The invention relates generally to the field of printing using a raster printer, and more specifically to the field of high resolution printing of text using such printers. As used herein, raster printers include, but are not necessarily limited to, laser, ink jet, and light emitting diode printers.
In the typesetting industry today, the highest quality of typesetting is phototypesetting. Phototypesetting is accomplished by passing a beam of light through a photographic negative of a particular font and creating an image on a photosensitive medium. This method provides the sharpest resolution. Resolution is defined as the roughness or sharpness of the edges of the printed object, such as a letter of the alphabet.
Laser typesetting, which has slightly lower resolution, tries to mimic phototypesetting as closely as possible. Laser typesetting devices project a series of dots to form a given letter. The resolution of laser typesetting, as seen by the edge of the letters produced, is roughly proportional to the number of dots per square inch the laser can provide.
Laser printers currently available to the home computing consumer as well as to the commercial consumer typically have a resolution of 300 dots per linear inch (90,000 dots per square inch). This resolution is more than sufficient to create a "letter quality" document, but "stair-stepping" at the letter edges is unacceptable to publishers of higher than "letter quality" documents, such as book and magazine publishers, as well as advertisers.
Not all laser printers are unacceptable for high quality work. Publishers and advertisers prefer phototypeset originals for their publications, but will accept as "camera-ready," originals created by laser printers of a quality of 1200 dots per linear inch. These 1200 dot per linear inch laser printers, however, are currently more than ten times as expensive as the 300 dot per linear inch laser printers They are thus only economically feasible for large-quantity print shops, not for a small business using a personal computer for word processing.
Presently, one wishing to use laser typesetting for word processing originals prior to delivery to a publisher must find a print shop with both a 1200 dot per linear inch laser printer and compatible word processing computer equipment. Most print shops either have no laser printer or have a 300 dot per linear inch laser printer. In addition, the process of creating camera-ready 1200 dot per linear inch originals is so slow that many print shops using such printers also use a 300 dot per linear inch printer for proofing.

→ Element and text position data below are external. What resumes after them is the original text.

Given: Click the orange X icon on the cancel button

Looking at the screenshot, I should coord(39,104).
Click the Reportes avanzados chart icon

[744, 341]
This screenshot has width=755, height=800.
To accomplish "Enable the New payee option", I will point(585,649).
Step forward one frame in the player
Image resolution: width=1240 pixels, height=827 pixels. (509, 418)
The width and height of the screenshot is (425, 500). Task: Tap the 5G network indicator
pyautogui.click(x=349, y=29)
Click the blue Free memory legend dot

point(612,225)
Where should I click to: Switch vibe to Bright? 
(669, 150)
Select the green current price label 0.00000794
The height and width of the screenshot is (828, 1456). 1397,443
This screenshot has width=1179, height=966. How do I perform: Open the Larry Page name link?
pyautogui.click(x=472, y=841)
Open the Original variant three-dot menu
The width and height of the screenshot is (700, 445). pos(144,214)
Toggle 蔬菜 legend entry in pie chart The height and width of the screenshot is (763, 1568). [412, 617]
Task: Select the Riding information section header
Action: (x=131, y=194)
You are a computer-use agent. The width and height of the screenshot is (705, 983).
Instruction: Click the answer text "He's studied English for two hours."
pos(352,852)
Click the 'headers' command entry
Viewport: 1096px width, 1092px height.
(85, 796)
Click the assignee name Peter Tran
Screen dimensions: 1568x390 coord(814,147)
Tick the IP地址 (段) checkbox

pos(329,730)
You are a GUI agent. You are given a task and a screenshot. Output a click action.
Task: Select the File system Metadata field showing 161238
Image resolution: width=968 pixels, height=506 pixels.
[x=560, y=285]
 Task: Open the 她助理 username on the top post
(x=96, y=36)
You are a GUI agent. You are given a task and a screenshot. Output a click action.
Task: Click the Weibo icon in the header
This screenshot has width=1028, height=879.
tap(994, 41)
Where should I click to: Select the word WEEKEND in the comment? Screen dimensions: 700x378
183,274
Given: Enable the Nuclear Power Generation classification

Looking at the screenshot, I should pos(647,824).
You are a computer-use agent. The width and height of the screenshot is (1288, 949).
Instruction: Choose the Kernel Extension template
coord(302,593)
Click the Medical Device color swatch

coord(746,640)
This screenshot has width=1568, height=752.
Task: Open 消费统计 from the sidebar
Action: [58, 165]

It is therefore an object of the present invention to provide a method for increasing the resolution of images produced by conventional, lower resolution raster printers.
It is another object of the invention to provide a method for producing high resolution documents using a 300 dot per linear inch laser printer.
Additional objects and advantages of the present invention will be set forth in part in the description which follows and in part will be obvious from that description or may be learned by practice of the invention. The objects and advantages of the invention may be realized and obtained by the methods and apparatus particularly pointed out in the appended claims.